The complete overthrow of the mighty and extensive Persian Empire; its destruction by Alexander the Great, and rapid growth of the Grecian power: its break-up and subsequent four-fold division, are all described with wonderful circumstantiality of detail in the prophet Daniel, 7:6; 8:1-8.
The awful condition of the Jews during the great siege of Jerusalem in the year 70, and the character of the Roman power, are minutely described by Moses more than a 1000 years before (Deut. 28:44-67).
The “little horn” of Daniel 7, is a power arising in the west, and to be distinguished from the “little horn” of Dan. 8, which arises in the east.
The following are the various names and titles applied to the future Antichrist in the Scriptures —
1. The King (Dan. 11:36)
2. The Idol Shepherd (Zech. 11:17)
3. Bloody and Deceitful Man (Psa. 5:6)
4. Antichrist (1 John 2:22)
5. False Prophet (Rev. 19:20)
6. Another Beast (Rev. 13:11)
7. Man of Sin (2 Thess. 2:3)
8. Son of Perdition (2 Thess. 2:3)
9. Wicked One (2 Thess. 2:8)
10. Come in his own Name (John 5:43)
The seven heathen nations inhabiting the land of Canaan, and which God ordained to be exterminated root and branch, were:
1. the Canaanites,
2. the Perizzites
3. the Hivites
4. the Jebusites
5. the Hittites
6. the Gergashites
7. the Amorites.
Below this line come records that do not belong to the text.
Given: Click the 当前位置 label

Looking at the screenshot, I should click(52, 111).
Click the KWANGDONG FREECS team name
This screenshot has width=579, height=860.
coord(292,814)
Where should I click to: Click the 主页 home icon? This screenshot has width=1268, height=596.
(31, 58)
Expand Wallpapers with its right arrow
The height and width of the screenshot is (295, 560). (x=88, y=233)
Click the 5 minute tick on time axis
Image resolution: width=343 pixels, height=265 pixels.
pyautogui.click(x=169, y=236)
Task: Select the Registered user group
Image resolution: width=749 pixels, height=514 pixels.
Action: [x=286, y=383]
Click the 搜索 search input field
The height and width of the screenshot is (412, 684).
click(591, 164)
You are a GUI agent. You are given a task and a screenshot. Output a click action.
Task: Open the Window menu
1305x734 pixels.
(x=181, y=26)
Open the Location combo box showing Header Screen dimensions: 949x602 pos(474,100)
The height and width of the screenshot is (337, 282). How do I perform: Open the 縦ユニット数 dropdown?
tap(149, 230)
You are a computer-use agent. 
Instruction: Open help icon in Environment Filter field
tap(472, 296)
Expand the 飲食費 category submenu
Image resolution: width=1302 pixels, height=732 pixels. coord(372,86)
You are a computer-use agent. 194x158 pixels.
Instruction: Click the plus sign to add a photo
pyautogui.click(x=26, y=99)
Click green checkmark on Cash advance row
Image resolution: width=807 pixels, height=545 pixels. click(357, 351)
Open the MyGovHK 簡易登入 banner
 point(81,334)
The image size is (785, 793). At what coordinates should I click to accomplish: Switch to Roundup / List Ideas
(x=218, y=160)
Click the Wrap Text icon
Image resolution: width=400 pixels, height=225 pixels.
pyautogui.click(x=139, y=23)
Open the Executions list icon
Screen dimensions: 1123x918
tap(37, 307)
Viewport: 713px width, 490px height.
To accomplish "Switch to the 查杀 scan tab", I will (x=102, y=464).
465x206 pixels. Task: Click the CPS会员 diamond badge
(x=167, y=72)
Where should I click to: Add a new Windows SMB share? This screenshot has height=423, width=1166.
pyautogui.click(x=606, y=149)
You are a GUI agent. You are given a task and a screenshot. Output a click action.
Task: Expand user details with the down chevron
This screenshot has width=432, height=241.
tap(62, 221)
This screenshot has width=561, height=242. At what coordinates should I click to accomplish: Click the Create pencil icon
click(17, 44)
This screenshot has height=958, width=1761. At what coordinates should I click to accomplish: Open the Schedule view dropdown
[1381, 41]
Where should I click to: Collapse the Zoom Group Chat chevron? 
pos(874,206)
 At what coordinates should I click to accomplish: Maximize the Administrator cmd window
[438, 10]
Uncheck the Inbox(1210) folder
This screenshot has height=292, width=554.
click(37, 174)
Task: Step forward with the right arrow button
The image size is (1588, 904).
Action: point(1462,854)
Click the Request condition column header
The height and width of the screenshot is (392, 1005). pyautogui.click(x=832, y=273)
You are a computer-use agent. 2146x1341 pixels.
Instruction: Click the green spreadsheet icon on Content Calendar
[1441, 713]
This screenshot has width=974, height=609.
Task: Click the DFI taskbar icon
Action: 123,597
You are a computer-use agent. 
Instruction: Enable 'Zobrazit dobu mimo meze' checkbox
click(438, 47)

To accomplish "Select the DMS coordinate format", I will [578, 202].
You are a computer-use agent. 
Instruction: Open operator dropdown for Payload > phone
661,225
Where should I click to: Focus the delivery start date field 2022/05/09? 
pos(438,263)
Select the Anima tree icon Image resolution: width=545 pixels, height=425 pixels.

Israel failed in driving out these nations, hence their descendants will once again inhabit the land of Israel, but will be utterly destroyed by the Lord at His second coming; “And in that day there shall be no more the Canaanite in the house of the Lord of hosts” (Zech. 14:21).
The last prophetic book in the Old Testament is Malachi.
Interesting details as to the closing days are given us in the book of Zechariah.
A comprehensive outline of the prophetic outline is found in the book of Isaiah.
The religious and civil state of Israel during the millennium is given in the prophecy of Ezekiel.
The rise, course, and doom of the Gentile powers of the west is unfolded in the prophecy of Daniel.
The feelings, exercises, and sorrows of the Israel God-fearing remnant in the future crisis of her history, are fully detailed in the book of Psalms.
The judgment and ruin of the Edomites was prophetically foretold by Obadiah.
The judgment and ruin of the Assyrians was prophetically foretold by Nahum.
The judgment and ruin of the Chaldean was prophetically foretold by Habakkuk.